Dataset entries
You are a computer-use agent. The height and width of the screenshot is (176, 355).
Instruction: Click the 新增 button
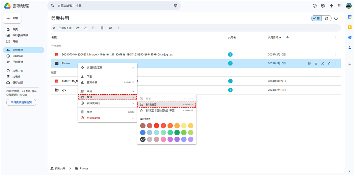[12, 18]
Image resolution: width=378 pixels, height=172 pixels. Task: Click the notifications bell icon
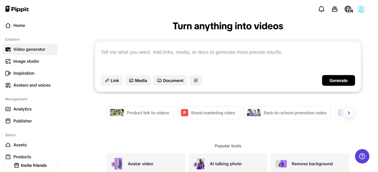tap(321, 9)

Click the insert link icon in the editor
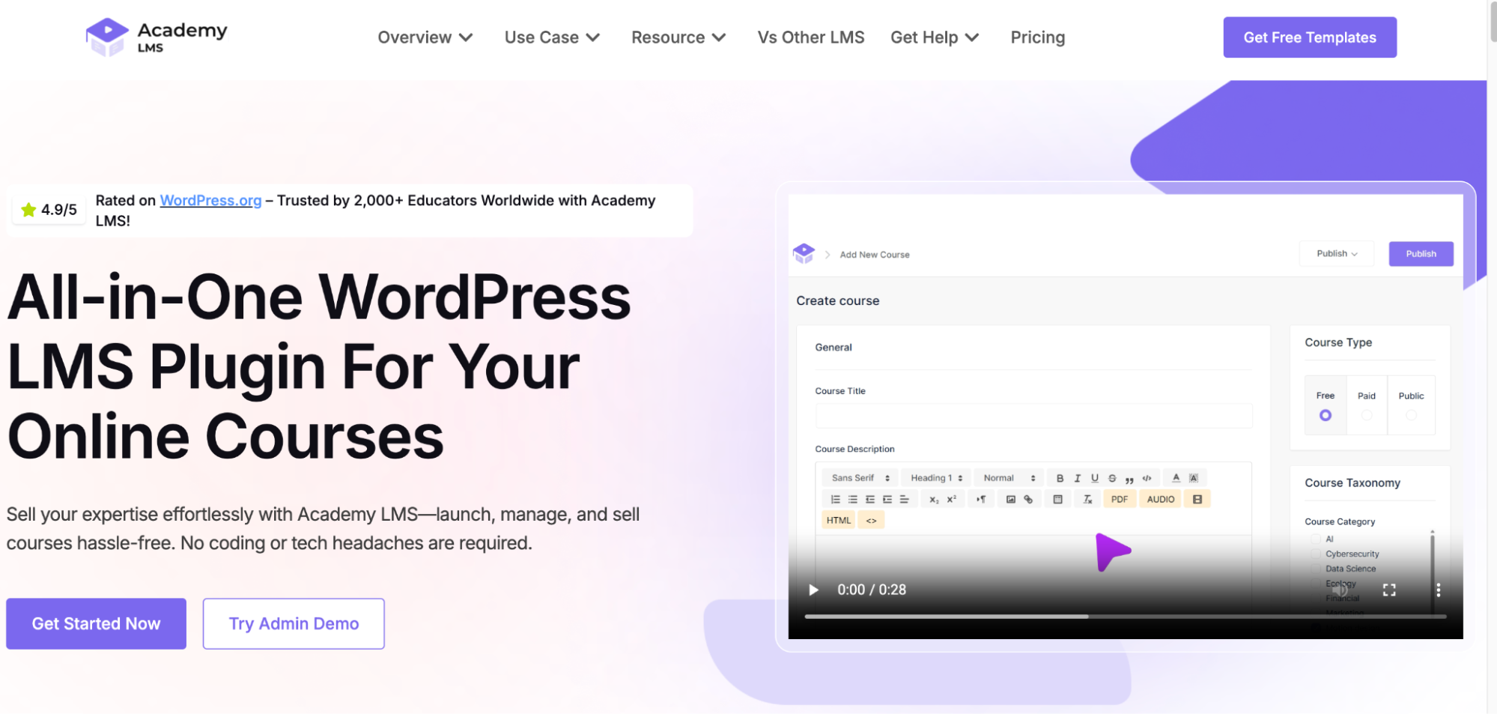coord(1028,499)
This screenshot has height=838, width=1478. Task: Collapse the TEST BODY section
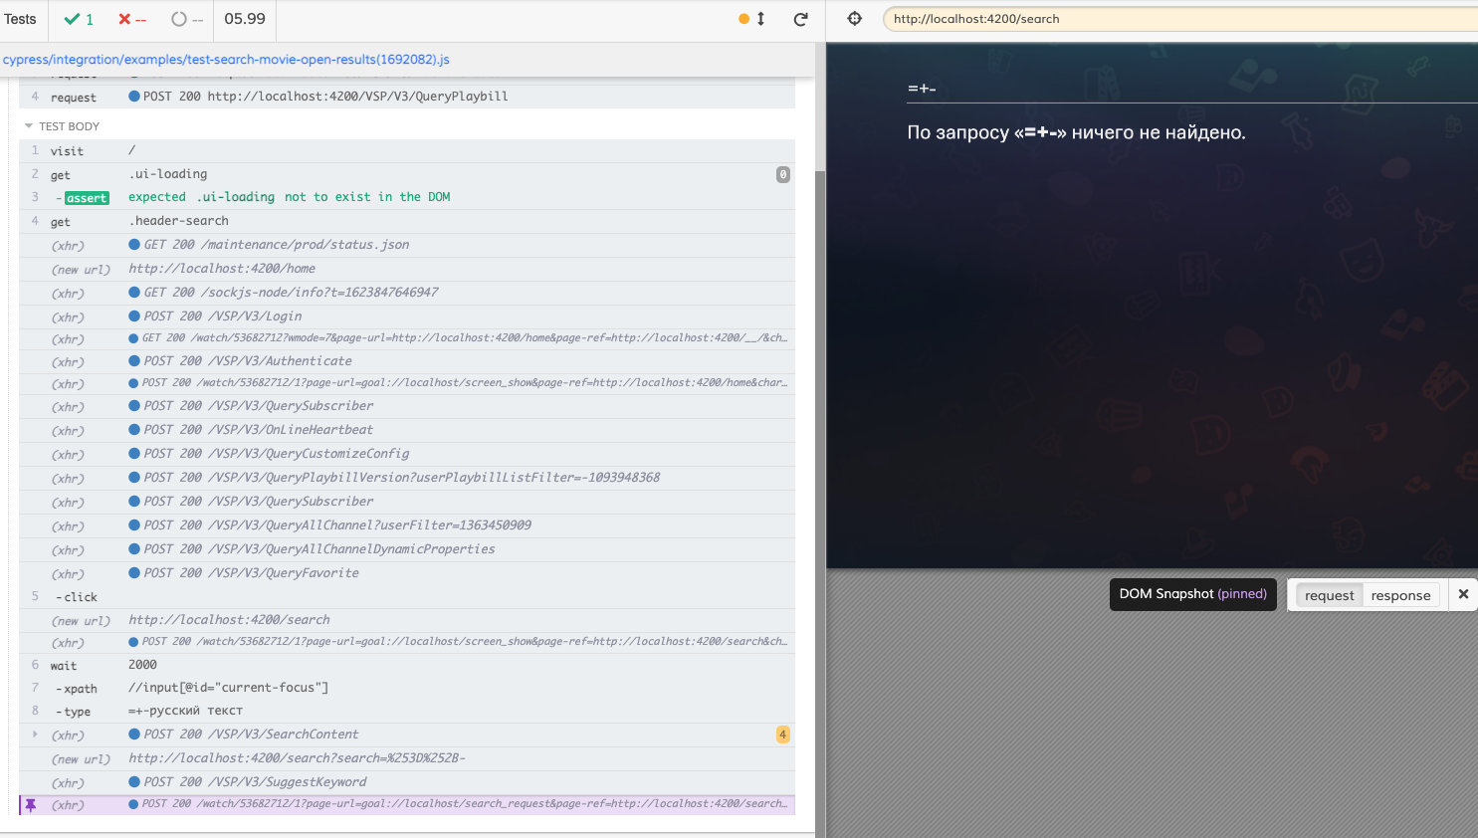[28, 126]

§ **WHAT YOU HAVE TO DO**
Without the pictures, write out every entry exactly as it appears.

§ **PROBLEM SOLUTION**
You are a computer-use agent. The height and width of the screenshot is (176, 355).
Instruction: Click the 新增 button
[12, 18]
Image resolution: width=378 pixels, height=172 pixels. Task: Click the notifications bell icon
tap(321, 9)

Click the insert link icon in the editor
coord(1028,499)
This screenshot has height=838, width=1478. Task: Collapse the TEST BODY section
[28, 126]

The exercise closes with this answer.